§ SUPPLIED INFORMATION
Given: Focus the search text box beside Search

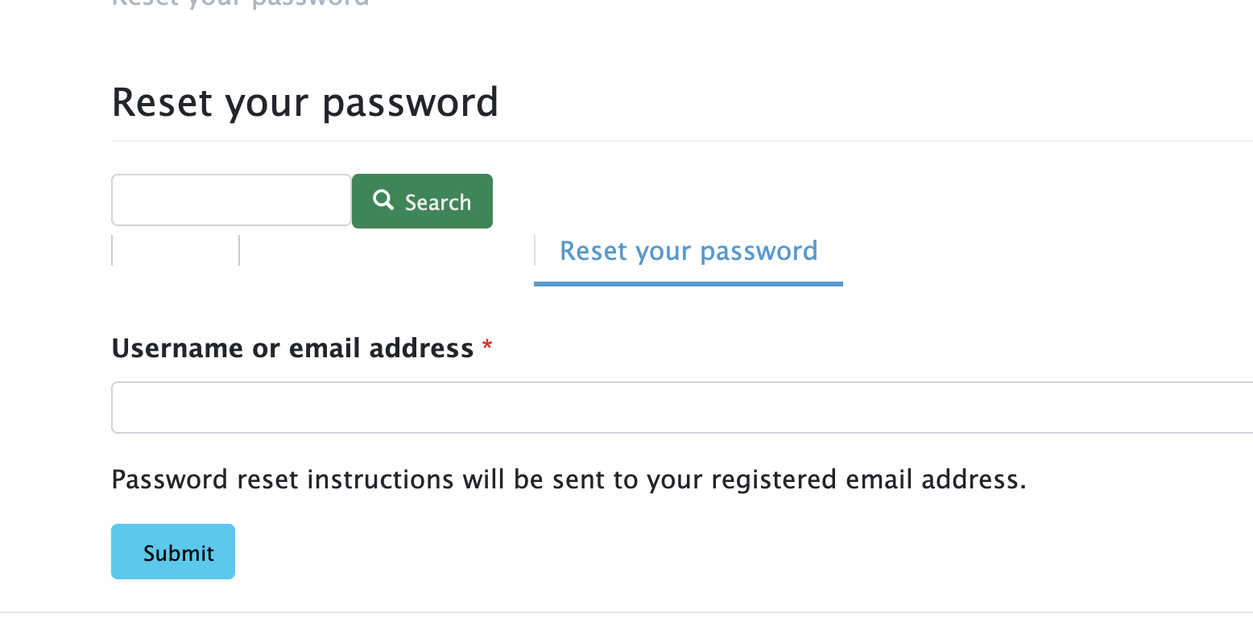Looking at the screenshot, I should 231,200.
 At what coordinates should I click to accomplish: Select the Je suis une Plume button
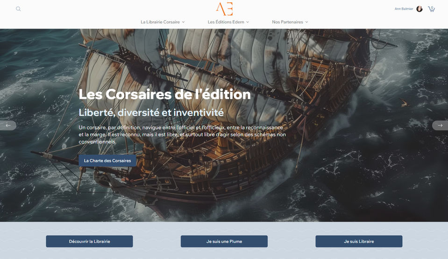pos(224,241)
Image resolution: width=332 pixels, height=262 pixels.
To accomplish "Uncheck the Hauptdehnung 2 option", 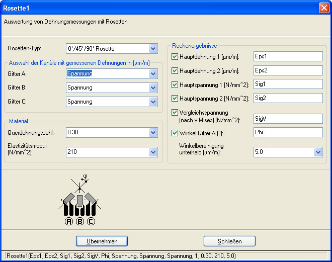I will 175,71.
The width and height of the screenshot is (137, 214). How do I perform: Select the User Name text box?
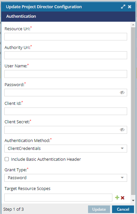click(x=66, y=74)
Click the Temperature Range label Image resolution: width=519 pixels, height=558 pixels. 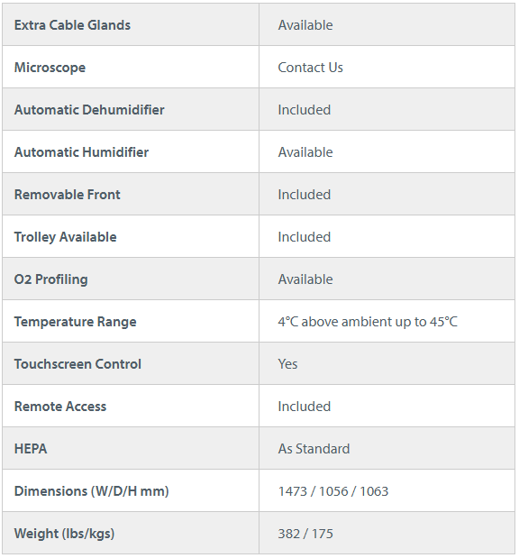pyautogui.click(x=76, y=322)
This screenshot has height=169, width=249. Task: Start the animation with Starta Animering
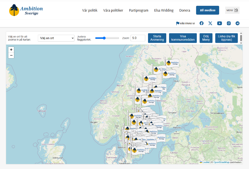157,38
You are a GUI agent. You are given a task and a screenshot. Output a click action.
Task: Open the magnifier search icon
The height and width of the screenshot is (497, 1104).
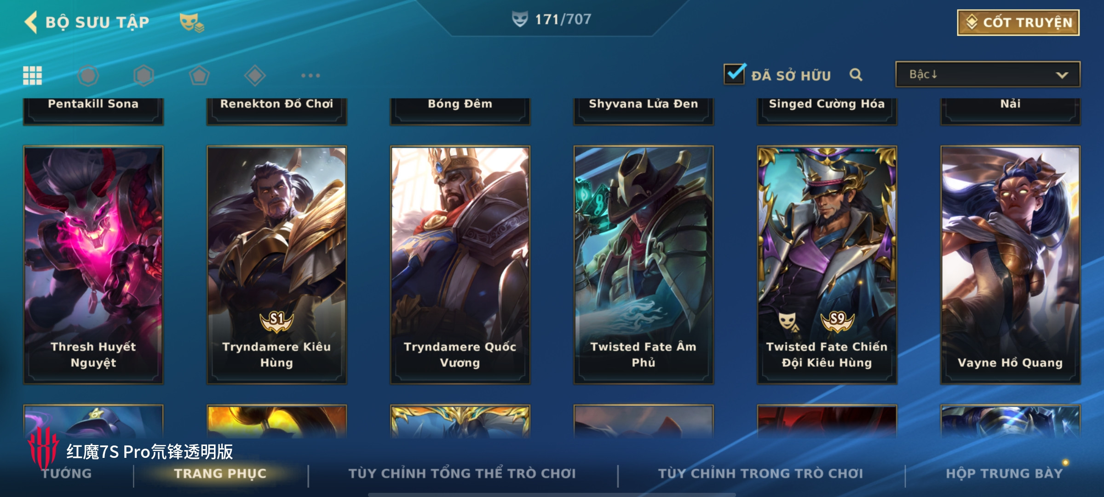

§ TO DO
Pictures don't belong in the copy. Retype exactly the lines from the one with "This screenshot has" through the last line of the records.

§ RESULT FOR THIS EXERCISE
This screenshot has height=169, width=249. Task: Start the animation with Starta Animering
157,38
You are a GUI agent. You are given a task and a screenshot. Output a click action.
Task: Open the magnifier search icon
The height and width of the screenshot is (497, 1104).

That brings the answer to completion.